_ASSIGNMENT:_ Would it be possible to output exactly, and only, the lines below from the one holding "Where should I" to the last line, both included, with every picture left out?

_AVAILABLE RECORDS:_
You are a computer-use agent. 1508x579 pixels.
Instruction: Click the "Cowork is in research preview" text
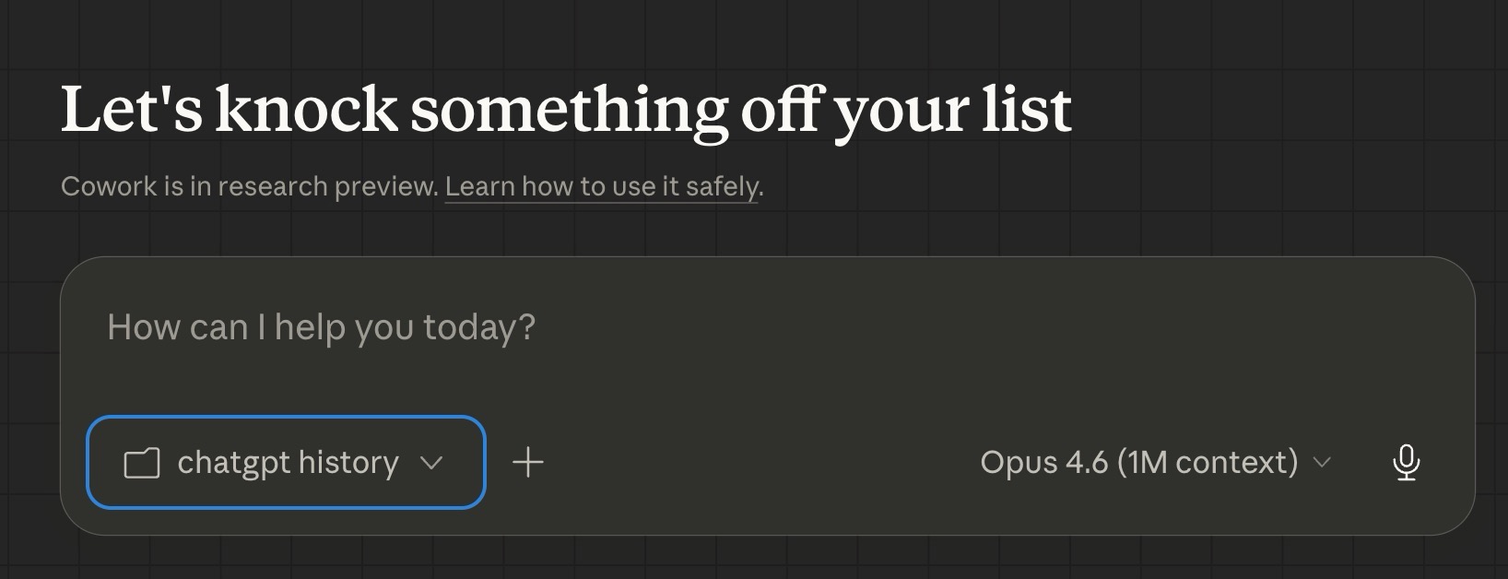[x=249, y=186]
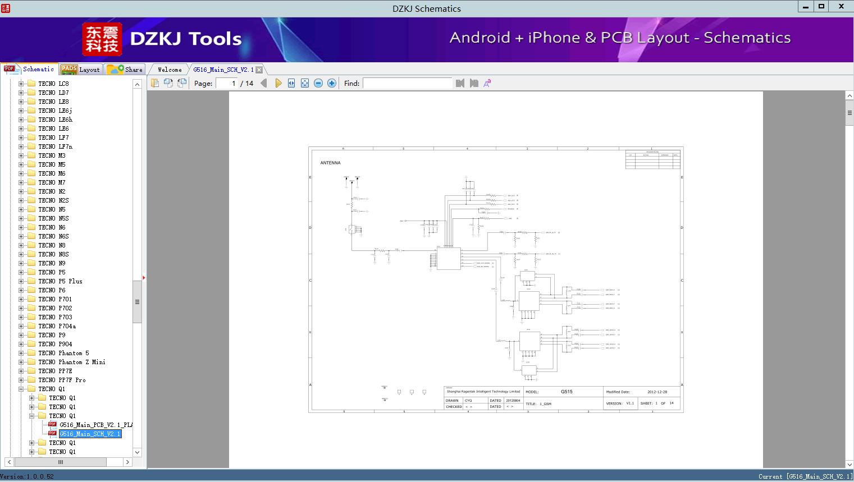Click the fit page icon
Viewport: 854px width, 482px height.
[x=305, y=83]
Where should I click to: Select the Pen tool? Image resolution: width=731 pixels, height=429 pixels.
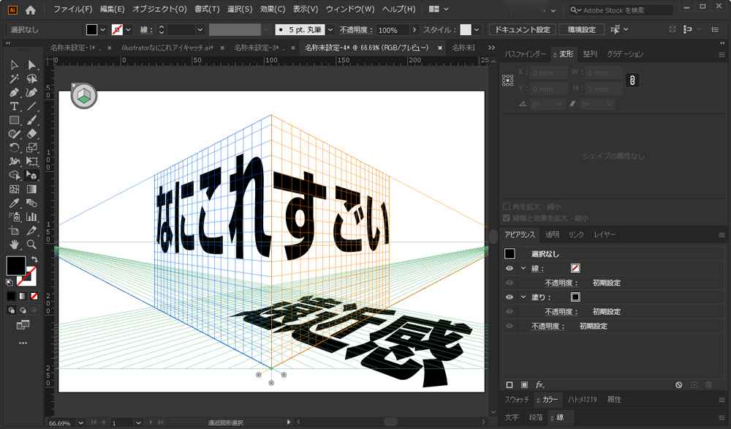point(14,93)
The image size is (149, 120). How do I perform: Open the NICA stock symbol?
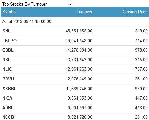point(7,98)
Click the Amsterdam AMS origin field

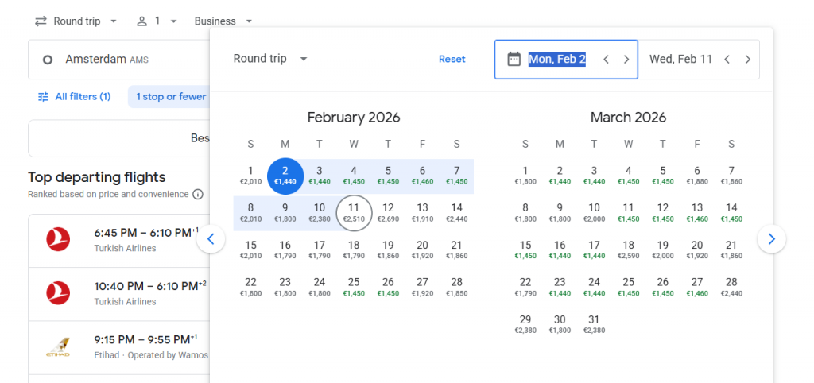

_RESULT OF THE EXERCISE:_
Where should I click to: Select the Pen tool? Image resolution: width=731 pixels, height=429 pixels.
point(14,93)
The image size is (149, 120). How do I perform: Open the NICA stock symbol?
point(7,98)
Click the Amsterdam AMS origin field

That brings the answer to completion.